Let's also not forget that LBO shops take advantage of the disparate treatment of equity and debt financing, so are able to financially engineer returns without creating value.
You miss the point if you think a "full stop" at the profit motive implies nothing about efficiency. A profitable company is an efficient allocation of resources.
This obsessive belief that people put their profits in Scrooge McDuck style money bins is ridiculous. Those profits go back into the economy, you dolts.
I think the basic issue that never gets discussed is that direct govt job creation can only happen when someone else in the economy is producing profits that can be taxed.
You can't build a functioning economy based on govt job creation; it's simply not self-sustaining in the way market-based job creation is. Without those awful profit-grubbers out there, the govt couldn't do shit.
reasonable people such as yourselves out as much faith into the market as you accuse Obama of putting into ... socialist ideals?
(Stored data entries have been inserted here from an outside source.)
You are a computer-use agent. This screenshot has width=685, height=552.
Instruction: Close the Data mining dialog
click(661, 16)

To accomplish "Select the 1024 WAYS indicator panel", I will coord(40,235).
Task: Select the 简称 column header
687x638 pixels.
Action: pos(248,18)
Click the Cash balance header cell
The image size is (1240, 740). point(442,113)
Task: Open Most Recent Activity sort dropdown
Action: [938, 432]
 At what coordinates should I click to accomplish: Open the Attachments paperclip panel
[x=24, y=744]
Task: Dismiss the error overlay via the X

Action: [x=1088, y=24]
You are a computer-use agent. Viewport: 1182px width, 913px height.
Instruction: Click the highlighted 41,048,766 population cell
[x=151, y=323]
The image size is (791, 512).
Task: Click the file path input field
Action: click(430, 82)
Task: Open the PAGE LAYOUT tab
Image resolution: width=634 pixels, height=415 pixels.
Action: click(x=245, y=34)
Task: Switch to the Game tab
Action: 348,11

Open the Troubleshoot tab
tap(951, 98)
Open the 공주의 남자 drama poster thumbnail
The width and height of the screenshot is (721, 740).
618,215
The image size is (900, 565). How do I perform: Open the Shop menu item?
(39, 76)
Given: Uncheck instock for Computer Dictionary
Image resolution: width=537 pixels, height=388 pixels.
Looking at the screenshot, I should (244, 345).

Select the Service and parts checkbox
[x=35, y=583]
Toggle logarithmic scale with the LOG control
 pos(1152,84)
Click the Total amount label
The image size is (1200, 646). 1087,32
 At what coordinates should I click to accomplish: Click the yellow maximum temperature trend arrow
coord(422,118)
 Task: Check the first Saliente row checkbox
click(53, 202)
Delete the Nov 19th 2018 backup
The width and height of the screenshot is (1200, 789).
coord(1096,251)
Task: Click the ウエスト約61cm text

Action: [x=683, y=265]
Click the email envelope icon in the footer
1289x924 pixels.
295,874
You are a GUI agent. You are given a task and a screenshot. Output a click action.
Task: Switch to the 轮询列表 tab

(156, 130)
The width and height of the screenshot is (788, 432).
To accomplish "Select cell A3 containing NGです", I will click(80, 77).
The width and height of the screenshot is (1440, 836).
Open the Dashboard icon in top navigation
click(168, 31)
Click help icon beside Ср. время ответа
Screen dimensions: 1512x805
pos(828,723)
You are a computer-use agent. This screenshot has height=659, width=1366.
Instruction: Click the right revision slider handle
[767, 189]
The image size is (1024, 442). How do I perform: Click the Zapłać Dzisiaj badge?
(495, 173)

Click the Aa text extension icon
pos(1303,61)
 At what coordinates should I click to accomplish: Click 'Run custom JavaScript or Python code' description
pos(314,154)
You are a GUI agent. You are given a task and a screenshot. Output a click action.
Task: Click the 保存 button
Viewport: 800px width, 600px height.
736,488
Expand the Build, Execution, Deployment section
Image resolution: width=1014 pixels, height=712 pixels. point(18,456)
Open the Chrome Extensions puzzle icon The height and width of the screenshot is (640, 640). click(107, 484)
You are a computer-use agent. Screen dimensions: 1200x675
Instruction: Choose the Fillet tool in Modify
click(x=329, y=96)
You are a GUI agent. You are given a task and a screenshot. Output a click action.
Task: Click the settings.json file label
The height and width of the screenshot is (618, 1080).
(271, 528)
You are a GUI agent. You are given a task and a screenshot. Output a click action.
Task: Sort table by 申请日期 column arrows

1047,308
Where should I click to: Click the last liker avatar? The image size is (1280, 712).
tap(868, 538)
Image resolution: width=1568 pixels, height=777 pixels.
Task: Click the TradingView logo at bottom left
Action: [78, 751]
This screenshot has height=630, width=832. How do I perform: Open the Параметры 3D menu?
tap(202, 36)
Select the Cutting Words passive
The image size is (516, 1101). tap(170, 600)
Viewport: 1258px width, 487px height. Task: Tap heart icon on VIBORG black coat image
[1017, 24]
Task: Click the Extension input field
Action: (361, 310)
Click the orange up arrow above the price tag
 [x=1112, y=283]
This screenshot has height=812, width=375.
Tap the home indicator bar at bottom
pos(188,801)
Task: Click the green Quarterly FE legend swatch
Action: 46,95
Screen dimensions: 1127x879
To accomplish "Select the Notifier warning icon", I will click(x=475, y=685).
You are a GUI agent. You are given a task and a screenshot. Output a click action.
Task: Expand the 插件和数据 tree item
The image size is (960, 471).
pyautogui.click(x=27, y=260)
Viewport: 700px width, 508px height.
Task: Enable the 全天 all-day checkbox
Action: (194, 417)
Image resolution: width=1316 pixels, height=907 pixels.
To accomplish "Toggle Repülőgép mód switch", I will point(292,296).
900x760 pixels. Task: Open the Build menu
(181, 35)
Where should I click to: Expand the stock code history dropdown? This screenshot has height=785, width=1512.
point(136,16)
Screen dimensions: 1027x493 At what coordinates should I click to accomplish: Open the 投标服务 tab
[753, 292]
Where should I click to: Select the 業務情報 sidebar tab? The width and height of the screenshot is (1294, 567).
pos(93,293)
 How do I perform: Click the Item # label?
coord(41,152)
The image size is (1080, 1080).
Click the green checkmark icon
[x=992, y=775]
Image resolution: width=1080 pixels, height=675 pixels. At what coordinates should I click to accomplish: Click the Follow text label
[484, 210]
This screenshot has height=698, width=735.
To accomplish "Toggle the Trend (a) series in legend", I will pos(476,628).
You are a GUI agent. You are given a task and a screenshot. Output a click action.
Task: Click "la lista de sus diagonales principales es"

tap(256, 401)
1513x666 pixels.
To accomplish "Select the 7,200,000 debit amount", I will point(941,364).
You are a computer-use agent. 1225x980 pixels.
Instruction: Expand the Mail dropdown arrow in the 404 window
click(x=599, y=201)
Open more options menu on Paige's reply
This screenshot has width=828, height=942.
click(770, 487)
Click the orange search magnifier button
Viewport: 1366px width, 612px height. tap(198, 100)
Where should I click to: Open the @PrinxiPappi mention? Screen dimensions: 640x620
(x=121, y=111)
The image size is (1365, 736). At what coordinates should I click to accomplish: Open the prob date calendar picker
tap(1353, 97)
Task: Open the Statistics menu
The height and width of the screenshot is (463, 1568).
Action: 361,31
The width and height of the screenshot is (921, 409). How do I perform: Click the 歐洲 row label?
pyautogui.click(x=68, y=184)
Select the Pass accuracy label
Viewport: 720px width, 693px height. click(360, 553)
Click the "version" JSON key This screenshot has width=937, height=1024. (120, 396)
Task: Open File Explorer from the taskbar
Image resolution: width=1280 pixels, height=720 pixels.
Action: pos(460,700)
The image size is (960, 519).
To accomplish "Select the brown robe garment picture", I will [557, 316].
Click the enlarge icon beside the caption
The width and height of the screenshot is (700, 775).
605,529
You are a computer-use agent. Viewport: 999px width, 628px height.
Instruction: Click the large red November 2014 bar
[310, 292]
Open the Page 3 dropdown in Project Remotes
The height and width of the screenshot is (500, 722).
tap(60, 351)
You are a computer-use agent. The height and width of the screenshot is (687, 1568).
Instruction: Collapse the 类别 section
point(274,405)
Marxism? His own view of himself as a God? ... and then deride anyone supportive of him as being emotionally unstable and/or deluded.
What i see, however, is a similar devotion to an ideal - pure market forces - that is just as unreachable as Marx's worker's paradise. And for several reasons:
humans are the core of this market based system and they behave according to unreasonable, illogical and contradictory maxims. Such as, but not limited to, help my buddies out instead of allocating X resource to the the most efficient Y.
your no-government, let the market do it philosophy leads to rampant corruption and abuse. It always does. As does big government little market (a la China). A balance is necessary and THAT i believe, is what Obama refers to when he says he takes into account everyone.